EXERCISE AIM: The response must restate all of the data word for word.

Dataset entries:
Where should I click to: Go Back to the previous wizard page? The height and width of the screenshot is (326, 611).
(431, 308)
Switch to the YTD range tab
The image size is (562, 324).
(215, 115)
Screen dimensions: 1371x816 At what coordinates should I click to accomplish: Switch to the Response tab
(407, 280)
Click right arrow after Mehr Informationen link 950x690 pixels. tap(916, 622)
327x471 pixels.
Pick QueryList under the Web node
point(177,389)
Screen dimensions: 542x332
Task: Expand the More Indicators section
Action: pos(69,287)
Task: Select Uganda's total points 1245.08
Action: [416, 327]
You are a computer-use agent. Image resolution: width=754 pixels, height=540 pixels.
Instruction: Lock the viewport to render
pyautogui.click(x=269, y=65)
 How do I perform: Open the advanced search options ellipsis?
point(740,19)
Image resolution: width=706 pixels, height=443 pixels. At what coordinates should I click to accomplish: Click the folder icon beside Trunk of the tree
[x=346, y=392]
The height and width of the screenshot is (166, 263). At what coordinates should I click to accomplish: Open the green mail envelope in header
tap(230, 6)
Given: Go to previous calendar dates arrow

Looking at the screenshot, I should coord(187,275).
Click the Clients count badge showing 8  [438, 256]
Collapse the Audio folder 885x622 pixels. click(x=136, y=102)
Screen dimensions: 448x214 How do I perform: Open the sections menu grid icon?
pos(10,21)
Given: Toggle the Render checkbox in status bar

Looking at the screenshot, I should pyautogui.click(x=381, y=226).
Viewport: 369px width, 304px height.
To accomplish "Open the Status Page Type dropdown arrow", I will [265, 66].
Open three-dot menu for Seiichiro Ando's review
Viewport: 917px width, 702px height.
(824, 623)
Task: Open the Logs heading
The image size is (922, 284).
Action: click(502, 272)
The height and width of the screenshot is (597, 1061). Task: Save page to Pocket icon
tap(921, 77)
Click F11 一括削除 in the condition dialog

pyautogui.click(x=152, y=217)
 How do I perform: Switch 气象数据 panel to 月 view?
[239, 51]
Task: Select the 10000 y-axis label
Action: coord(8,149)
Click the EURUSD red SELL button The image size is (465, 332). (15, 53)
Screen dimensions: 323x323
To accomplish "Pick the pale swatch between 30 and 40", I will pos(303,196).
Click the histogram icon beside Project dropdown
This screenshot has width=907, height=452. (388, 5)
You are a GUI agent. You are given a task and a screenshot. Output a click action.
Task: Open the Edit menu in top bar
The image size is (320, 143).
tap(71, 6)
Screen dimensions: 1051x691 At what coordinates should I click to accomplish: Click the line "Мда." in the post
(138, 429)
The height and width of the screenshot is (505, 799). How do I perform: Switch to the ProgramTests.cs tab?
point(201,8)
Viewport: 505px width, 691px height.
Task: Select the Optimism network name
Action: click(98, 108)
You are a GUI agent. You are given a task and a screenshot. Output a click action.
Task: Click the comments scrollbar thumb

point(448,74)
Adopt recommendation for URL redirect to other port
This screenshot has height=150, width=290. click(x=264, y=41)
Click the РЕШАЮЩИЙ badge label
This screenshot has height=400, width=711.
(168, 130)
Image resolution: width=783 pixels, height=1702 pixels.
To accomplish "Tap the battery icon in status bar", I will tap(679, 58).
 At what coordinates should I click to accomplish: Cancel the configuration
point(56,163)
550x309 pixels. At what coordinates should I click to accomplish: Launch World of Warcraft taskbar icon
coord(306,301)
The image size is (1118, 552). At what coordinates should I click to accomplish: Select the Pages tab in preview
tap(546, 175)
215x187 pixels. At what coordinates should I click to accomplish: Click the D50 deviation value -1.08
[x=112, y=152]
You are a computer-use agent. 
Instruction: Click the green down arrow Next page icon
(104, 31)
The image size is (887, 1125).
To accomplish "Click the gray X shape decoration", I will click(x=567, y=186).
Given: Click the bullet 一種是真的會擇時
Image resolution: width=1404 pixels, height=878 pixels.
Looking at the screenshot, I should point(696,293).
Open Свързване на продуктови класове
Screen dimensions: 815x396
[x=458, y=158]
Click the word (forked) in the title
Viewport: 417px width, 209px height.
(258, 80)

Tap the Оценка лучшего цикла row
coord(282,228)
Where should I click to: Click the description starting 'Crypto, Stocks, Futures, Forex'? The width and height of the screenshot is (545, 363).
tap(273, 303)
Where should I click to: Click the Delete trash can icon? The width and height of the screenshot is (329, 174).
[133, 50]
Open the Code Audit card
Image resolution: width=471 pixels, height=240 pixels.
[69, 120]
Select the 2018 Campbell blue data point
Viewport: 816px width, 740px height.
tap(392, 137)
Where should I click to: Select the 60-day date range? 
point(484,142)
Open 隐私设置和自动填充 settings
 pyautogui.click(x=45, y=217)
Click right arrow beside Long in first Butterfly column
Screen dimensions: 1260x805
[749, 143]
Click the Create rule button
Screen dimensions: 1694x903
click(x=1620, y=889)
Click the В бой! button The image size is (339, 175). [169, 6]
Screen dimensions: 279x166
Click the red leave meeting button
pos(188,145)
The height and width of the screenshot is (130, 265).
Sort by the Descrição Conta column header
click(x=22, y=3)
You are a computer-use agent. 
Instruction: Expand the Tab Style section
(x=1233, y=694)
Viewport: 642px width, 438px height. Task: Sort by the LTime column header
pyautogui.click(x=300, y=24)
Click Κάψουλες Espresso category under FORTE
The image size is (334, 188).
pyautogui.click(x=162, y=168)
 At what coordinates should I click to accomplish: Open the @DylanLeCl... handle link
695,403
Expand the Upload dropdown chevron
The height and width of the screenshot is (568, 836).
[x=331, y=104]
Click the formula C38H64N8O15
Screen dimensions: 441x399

TASK RESPONSE:
Where should I click to: Go Back to the previous wizard page? The height and width of the screenshot is (326, 611).
(431, 308)
Switch to the YTD range tab
The image size is (562, 324).
(215, 115)
Screen dimensions: 1371x816 At what coordinates should I click to accomplish: Switch to the Response tab
(407, 280)
Click right arrow after Mehr Informationen link 950x690 pixels. tap(916, 622)
327x471 pixels.
Pick QueryList under the Web node
point(177,389)
Screen dimensions: 542x332
Task: Expand the More Indicators section
Action: pos(69,287)
Task: Select Uganda's total points 1245.08
Action: [416, 327]
You are a computer-use agent. Image resolution: width=754 pixels, height=540 pixels.
Instruction: Lock the viewport to render
pyautogui.click(x=269, y=65)
 How do I perform: Open the advanced search options ellipsis?
point(740,19)
Image resolution: width=706 pixels, height=443 pixels. At what coordinates should I click to accomplish: Click the folder icon beside Trunk of the tree
[x=346, y=392]
The height and width of the screenshot is (166, 263). At what coordinates should I click to accomplish: Open the green mail envelope in header
tap(230, 6)
Given: Go to previous calendar dates arrow

Looking at the screenshot, I should coord(187,275).
Click the Clients count badge showing 8  [438, 256]
Collapse the Audio folder 885x622 pixels. click(x=136, y=102)
Screen dimensions: 448x214 How do I perform: Open the sections menu grid icon?
pos(10,21)
Given: Toggle the Render checkbox in status bar

Looking at the screenshot, I should pyautogui.click(x=381, y=226).
Viewport: 369px width, 304px height.
To accomplish "Open the Status Page Type dropdown arrow", I will [265, 66].
Open three-dot menu for Seiichiro Ando's review
Viewport: 917px width, 702px height.
(824, 623)
Task: Open the Logs heading
The image size is (922, 284).
Action: click(502, 272)
The height and width of the screenshot is (597, 1061). Task: Save page to Pocket icon
tap(921, 77)
Click F11 一括削除 in the condition dialog

pyautogui.click(x=152, y=217)
 How do I perform: Switch 气象数据 panel to 月 view?
[239, 51]
Task: Select the 10000 y-axis label
Action: coord(8,149)
Click the EURUSD red SELL button The image size is (465, 332). (15, 53)
Screen dimensions: 323x323
To accomplish "Pick the pale swatch between 30 and 40", I will pos(303,196).
Click the histogram icon beside Project dropdown
This screenshot has width=907, height=452. (388, 5)
You are a GUI agent. You are given a task and a screenshot. Output a click action.
Task: Open the Edit menu in top bar
The image size is (320, 143).
tap(71, 6)
Screen dimensions: 1051x691 At what coordinates should I click to accomplish: Click the line "Мда." in the post
(138, 429)
The height and width of the screenshot is (505, 799). How do I perform: Switch to the ProgramTests.cs tab?
point(201,8)
Viewport: 505px width, 691px height.
Task: Select the Optimism network name
Action: click(98, 108)
You are a GUI agent. You are given a task and a screenshot. Output a click action.
Task: Click the comments scrollbar thumb

point(448,74)
Adopt recommendation for URL redirect to other port
This screenshot has height=150, width=290. click(x=264, y=41)
Click the РЕШАЮЩИЙ badge label
This screenshot has height=400, width=711.
(168, 130)
Image resolution: width=783 pixels, height=1702 pixels.
To accomplish "Tap the battery icon in status bar", I will tap(679, 58).
 At what coordinates should I click to accomplish: Cancel the configuration
point(56,163)
550x309 pixels. At what coordinates should I click to accomplish: Launch World of Warcraft taskbar icon
coord(306,301)
The image size is (1118, 552). At what coordinates should I click to accomplish: Select the Pages tab in preview
tap(546, 175)
215x187 pixels. At what coordinates should I click to accomplish: Click the D50 deviation value -1.08
[x=112, y=152]
You are a computer-use agent. 
Instruction: Click the green down arrow Next page icon
(104, 31)
The image size is (887, 1125).
To accomplish "Click the gray X shape decoration", I will click(x=567, y=186).
Given: Click the bullet 一種是真的會擇時
Image resolution: width=1404 pixels, height=878 pixels.
Looking at the screenshot, I should point(696,293).
Open Свързване на продуктови класове
Screen dimensions: 815x396
[x=458, y=158]
Click the word (forked) in the title
Viewport: 417px width, 209px height.
(258, 80)

Tap the Оценка лучшего цикла row
coord(282,228)
Where should I click to: Click the description starting 'Crypto, Stocks, Futures, Forex'? The width and height of the screenshot is (545, 363).
tap(273, 303)
Where should I click to: Click the Delete trash can icon? The width and height of the screenshot is (329, 174).
[133, 50]
Open the Code Audit card
Image resolution: width=471 pixels, height=240 pixels.
[69, 120]
Select the 2018 Campbell blue data point
Viewport: 816px width, 740px height.
tap(392, 137)
Where should I click to: Select the 60-day date range? 
point(484,142)
Open 隐私设置和自动填充 settings
 pyautogui.click(x=45, y=217)
Click right arrow beside Long in first Butterfly column
Screen dimensions: 1260x805
[749, 143]
Click the Create rule button
Screen dimensions: 1694x903
click(x=1620, y=889)
Click the В бой! button The image size is (339, 175). [169, 6]
Screen dimensions: 279x166
Click the red leave meeting button
pos(188,145)
The height and width of the screenshot is (130, 265).
Sort by the Descrição Conta column header
click(x=22, y=3)
You are a computer-use agent. 
Instruction: Expand the Tab Style section
(x=1233, y=694)
Viewport: 642px width, 438px height. Task: Sort by the LTime column header
pyautogui.click(x=300, y=24)
Click Κάψουλες Espresso category under FORTE
The image size is (334, 188).
pyautogui.click(x=162, y=168)
 At what coordinates should I click to accomplish: Open the @DylanLeCl... handle link
695,403
Expand the Upload dropdown chevron
The height and width of the screenshot is (568, 836).
[x=331, y=104]
Click the formula C38H64N8O15
Screen dimensions: 441x399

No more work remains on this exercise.